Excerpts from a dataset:
::::::

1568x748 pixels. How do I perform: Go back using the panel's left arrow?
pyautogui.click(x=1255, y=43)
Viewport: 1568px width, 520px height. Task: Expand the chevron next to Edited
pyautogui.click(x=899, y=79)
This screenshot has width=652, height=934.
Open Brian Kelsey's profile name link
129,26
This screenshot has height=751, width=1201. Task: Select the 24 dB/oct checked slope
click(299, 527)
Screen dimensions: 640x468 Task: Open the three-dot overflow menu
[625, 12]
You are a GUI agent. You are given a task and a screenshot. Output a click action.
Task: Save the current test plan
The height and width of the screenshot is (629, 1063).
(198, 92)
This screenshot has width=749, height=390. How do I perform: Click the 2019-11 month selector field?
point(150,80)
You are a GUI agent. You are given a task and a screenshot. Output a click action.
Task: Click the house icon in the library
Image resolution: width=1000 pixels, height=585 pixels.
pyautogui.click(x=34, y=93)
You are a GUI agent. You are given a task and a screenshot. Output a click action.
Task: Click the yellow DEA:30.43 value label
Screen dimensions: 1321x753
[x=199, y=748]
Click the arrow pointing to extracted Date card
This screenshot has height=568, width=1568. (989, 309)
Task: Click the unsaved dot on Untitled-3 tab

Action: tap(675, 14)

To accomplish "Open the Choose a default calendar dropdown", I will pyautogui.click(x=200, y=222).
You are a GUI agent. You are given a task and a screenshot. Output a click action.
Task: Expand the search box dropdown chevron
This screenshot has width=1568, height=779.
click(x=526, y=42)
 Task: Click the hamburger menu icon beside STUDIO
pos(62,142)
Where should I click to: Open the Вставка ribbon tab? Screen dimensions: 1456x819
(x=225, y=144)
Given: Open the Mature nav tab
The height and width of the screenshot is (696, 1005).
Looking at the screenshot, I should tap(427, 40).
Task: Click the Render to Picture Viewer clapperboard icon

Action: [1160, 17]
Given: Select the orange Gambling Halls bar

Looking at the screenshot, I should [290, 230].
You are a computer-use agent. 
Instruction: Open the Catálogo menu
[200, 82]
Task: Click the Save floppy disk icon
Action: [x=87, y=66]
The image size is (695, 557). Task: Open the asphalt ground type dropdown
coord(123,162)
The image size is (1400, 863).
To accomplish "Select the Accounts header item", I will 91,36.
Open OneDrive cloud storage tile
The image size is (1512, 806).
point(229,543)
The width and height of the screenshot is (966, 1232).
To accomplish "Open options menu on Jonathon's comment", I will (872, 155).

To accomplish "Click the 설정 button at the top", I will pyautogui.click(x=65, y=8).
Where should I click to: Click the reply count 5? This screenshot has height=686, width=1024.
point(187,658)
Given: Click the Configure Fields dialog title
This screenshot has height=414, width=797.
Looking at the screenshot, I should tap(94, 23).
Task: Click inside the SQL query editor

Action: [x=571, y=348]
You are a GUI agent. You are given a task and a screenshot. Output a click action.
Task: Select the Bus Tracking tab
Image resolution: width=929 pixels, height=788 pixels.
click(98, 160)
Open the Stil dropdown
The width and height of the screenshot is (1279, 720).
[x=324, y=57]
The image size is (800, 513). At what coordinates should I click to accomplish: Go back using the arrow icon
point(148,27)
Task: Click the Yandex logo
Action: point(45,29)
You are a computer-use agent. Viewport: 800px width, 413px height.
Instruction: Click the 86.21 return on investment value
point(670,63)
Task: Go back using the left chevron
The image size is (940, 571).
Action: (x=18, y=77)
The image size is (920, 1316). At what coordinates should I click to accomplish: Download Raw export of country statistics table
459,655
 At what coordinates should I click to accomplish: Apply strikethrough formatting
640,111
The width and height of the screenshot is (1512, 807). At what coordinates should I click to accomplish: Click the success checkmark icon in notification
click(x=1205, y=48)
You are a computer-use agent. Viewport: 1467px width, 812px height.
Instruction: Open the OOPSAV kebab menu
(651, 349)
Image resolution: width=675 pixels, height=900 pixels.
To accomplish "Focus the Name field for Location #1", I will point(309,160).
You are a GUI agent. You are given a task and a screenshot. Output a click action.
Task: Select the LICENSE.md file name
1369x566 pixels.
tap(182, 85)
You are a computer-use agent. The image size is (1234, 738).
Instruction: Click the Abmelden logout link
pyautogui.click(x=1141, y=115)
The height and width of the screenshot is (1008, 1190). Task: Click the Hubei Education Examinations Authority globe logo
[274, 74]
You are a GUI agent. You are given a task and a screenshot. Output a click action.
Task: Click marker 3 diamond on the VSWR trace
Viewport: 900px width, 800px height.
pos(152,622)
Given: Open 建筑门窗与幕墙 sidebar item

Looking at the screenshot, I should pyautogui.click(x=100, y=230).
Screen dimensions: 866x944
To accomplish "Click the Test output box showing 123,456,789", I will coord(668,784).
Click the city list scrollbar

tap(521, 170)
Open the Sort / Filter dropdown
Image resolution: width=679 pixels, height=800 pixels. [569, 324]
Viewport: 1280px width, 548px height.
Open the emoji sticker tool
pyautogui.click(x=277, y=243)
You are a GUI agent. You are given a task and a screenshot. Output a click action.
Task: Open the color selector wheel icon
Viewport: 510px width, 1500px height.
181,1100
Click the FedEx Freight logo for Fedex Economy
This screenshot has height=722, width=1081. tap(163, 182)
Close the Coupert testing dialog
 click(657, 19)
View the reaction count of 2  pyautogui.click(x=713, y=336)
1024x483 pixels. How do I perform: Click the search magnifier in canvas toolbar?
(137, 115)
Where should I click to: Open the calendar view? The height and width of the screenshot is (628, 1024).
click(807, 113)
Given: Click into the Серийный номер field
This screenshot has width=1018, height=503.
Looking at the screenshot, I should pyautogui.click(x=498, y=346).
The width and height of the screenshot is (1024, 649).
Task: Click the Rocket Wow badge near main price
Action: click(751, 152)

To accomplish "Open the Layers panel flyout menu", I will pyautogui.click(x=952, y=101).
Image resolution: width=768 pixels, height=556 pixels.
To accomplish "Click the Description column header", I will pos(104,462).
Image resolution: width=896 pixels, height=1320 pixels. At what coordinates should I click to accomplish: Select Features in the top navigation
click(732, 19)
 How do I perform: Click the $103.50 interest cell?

::::::

Your job is to return all lines above that hold the word "header".

▶ Answer
To accomplish "Select the Accounts header item", I will 91,36.
To accomplish "Click the Description column header", I will pos(104,462).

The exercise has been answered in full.